TAREFAS PROPOSTAS:
A: De acordo com o trecho fornecido, como era basicamente o estilo em suas origens?
B: Liste os fatores que, segundo o trecho fornecido, constituem o humor e o wit cômico do estilo neoclássico.
C: Resuma o trecho fornecido em duas frases.

TRECHO FORNECIDO:
= = = = = = =

A avaliação de Rosen quanto à natureza do humor como função essencial do estilo neoclássico aproxima-se muito do método de composição e do ponto de vista de Machado:
Nas suas origens, o estilo era basicamente cômico. Não significa que o estilo não poderia expressar sentimentos de uma emoção profunda e trágica, mas o passo do ritmo clássico é o passo da ópera cômica, as frases são as frases da dança e as estruturas maiores são essas frases dramatizadas. (ROSEN, 1971, p. 95)1
O contraste de sentido entre a melodia e o acompanhamento (a ação e os bastidores), ou a mudança de voz ao usar instrumentos variados (personagens e falas), a presença de significados inesperados produzidos por modulações incomuns e material novo (capítulos vazios ou incongruentes), todos constituem o humor e wit cômico do estilo neoclássico. Apoiam aquilo que Rosen chama de bufonaria e alegre vivacidade do estilo neoclássico, qualidades certamente visíveis a Machado na atmosfera dos salões imperiais do Rio de Janeiro. Essas mesmas qualidades permeiam a escrita de Machado de Assis, complicadas e obscurecidas por uma crítica moral e ética.

= = = = = = =

DADOS FORNECIDOS:
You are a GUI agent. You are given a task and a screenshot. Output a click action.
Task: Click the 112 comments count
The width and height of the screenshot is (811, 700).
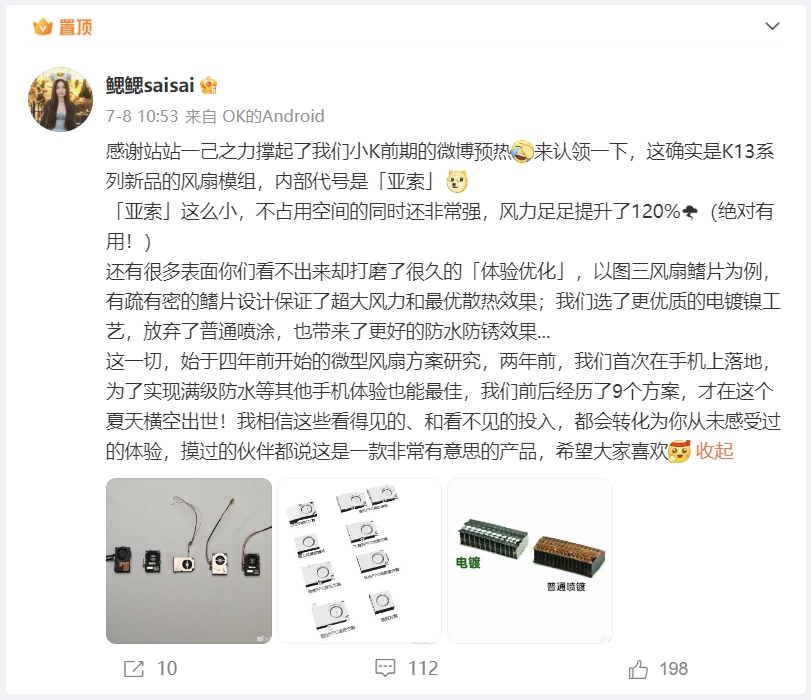[x=423, y=668]
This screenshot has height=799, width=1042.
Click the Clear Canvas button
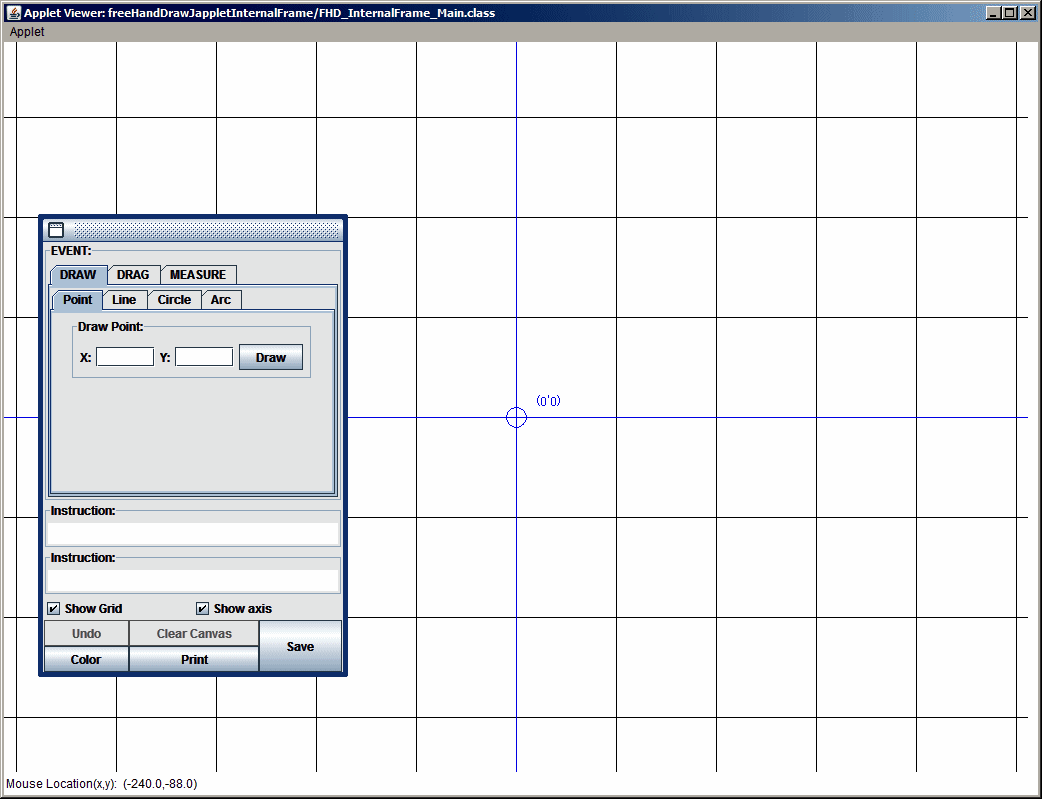(x=194, y=633)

= = = = = = =

RESULTADOS DO EXERCÍCIO:
A: Basicamente cômico.

B:
- O contraste de sentido entre a melodia e o acompanhamento
- A mudança de voz ao usar instrumentos variados
- A presença de significados inesperados produzidos por modulações incomuns e material novo

C: A avaliação de Rosen sobre o humor como função essencial do estilo neoclássico, que em suas origens era basicamente cômico, aproxima-se muito do método de composição e do ponto de vista de Machado. Os recursos que constituem esse humor e wit cômico sustentam o que Rosen chama de bufonaria e alegre vivacidade do estilo, qualidades que permeiam a escrita de Machado de Assis, complicadas e obscurecidas por uma crítica moral e ética.